M. Piacquadio2, E. Ward6, L. Goodman3, A. Wang5, E. Ameh4, S. W. Bickler1 1Rady Children’s Hospital/ UC San Diego,Department Of Pediatric Surgery,San Diego, CA, USA 2Western University Of Health Sciences College Of Osteopathic Medicine Of The Pacific,Pomona, CA, USA 3UC Davis Medical Center,Department Of Surgery,Davis, CA, USA 4National Hospital,Division Of Pediatric Surgery,Abuja, FCT, Nigeria 5Naval Medical Center San Diego,Department Of Surgery,San Diego, CA, USA 6UC San Diego,Department Of Surgery,San Diego, CA, USA
Introduction: An estimated 2 billion children worldwide do not have access to safe surgical care. To begin addressing this critical gap in surgical care, a consortium of providers, institutions and other stakeholders formed the Global Initiative for Children’s Surgery (GICS) in 2016. GICS is in the process of identifying optimal resources for children’s surgical care for different types of facilities in low- and middle-income countries (LMICs). An important unanswered question is which procedures should be done at different levels of care. The goal of this research was to create a list of emergency and essential children’s surgical procedures that can be preformed safely at the primary referral hospital level in LMICs, and to estimate the impact this limited list of procedures might have on the overall surgical need.
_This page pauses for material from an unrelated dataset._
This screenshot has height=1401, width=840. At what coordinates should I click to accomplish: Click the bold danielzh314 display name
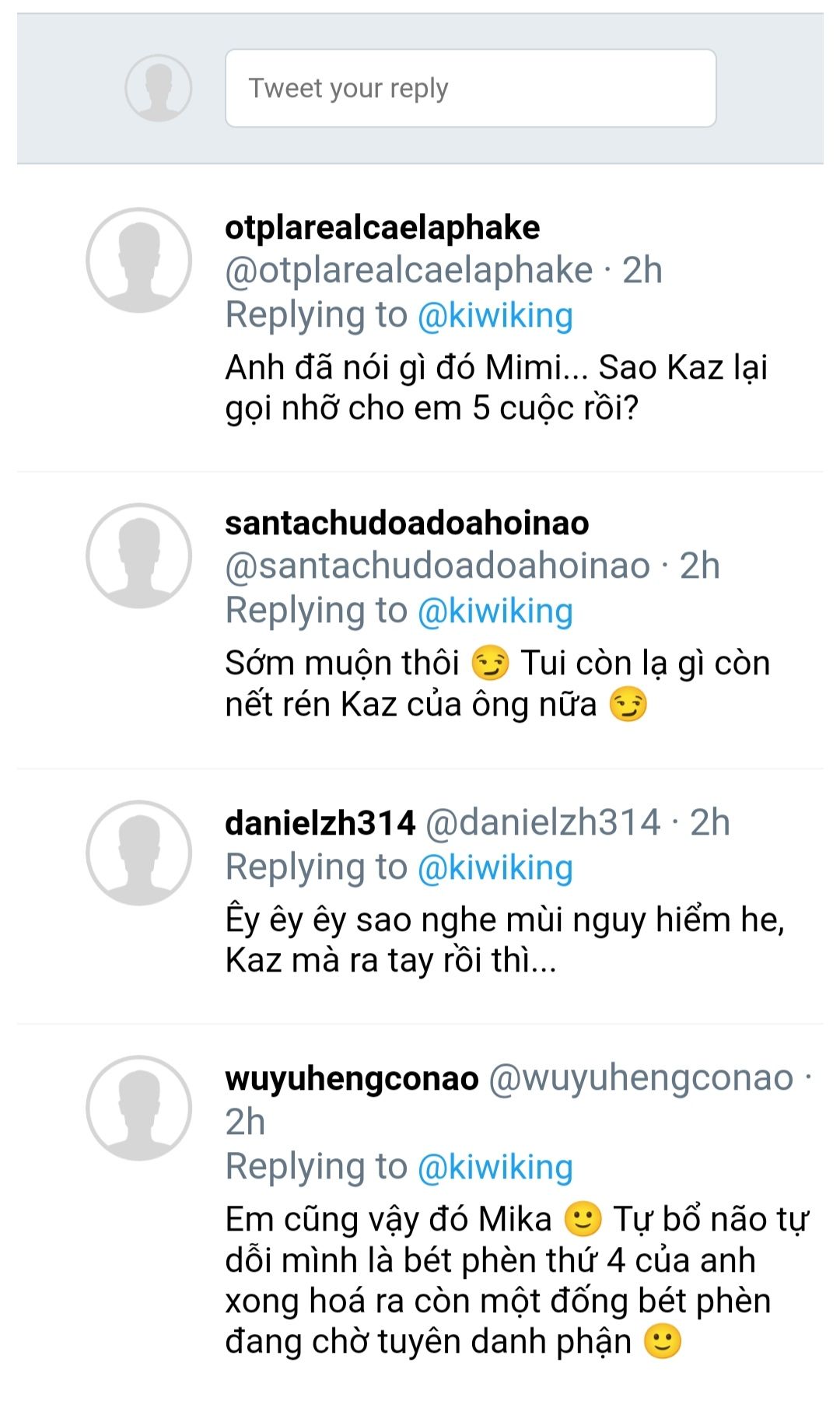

Methods: To identify a list of emergency and essential children’s surgical procedures we reviewed Surgical Care For Children: A Guide For Primary Referral Hospitals (Macmillan Publishers, 2011). This handbook includes life saving and/or commonly performed procedures that are not complex, and that can be safely performed by medical officers or general surgeons after brief training. To estimate the impact this list of procedures might have on the total need for children’s surgical care we compared the Macmillan generated list to the surgical procedures recorded in comprehensive children’s surgical database from The Gambia (West Africa). This prospective database contains detailed information on all children aged less than 15 years who were treated for surgical conditions at a government referral hospital in Banjul over a 29-month period (Bull WHO 2000; 78:1330-6).
Results: Surgical Care for Children describes 39 emergency and essential surgical procedures. Procedures on this list treat a wide spectrum of childhood surgical conditions—including the most common injuries (e.g., burns and fractures), selected congenital anomalies (e.g., inguinal hernia and clubfoot), and infections requiring surgery (e.g., abscesses, osteomyelitis and septic joints). The Macmillan generated list of emergency and essential surgical procedures covered 496 of the 798 (62.2%) surgical procedures recorded Gambian surgical database.
Conclusion: Our data suggests that the majority of childhood surgical conditions in LMICs could be treated by a limited number of emergency and essential surgical procedures delivered at the primary referral hospital level. Improving surgical care for children at primary referral hospitals could improve access for children with surgical conditions; decrease the burden at higher levels of care, and likely decrease cost. Future research should focus on the economic and public health impact of providing a pediatric focused package of children’s surgical care at primary referral hospitals in LMICs, and the best strategy for implementation.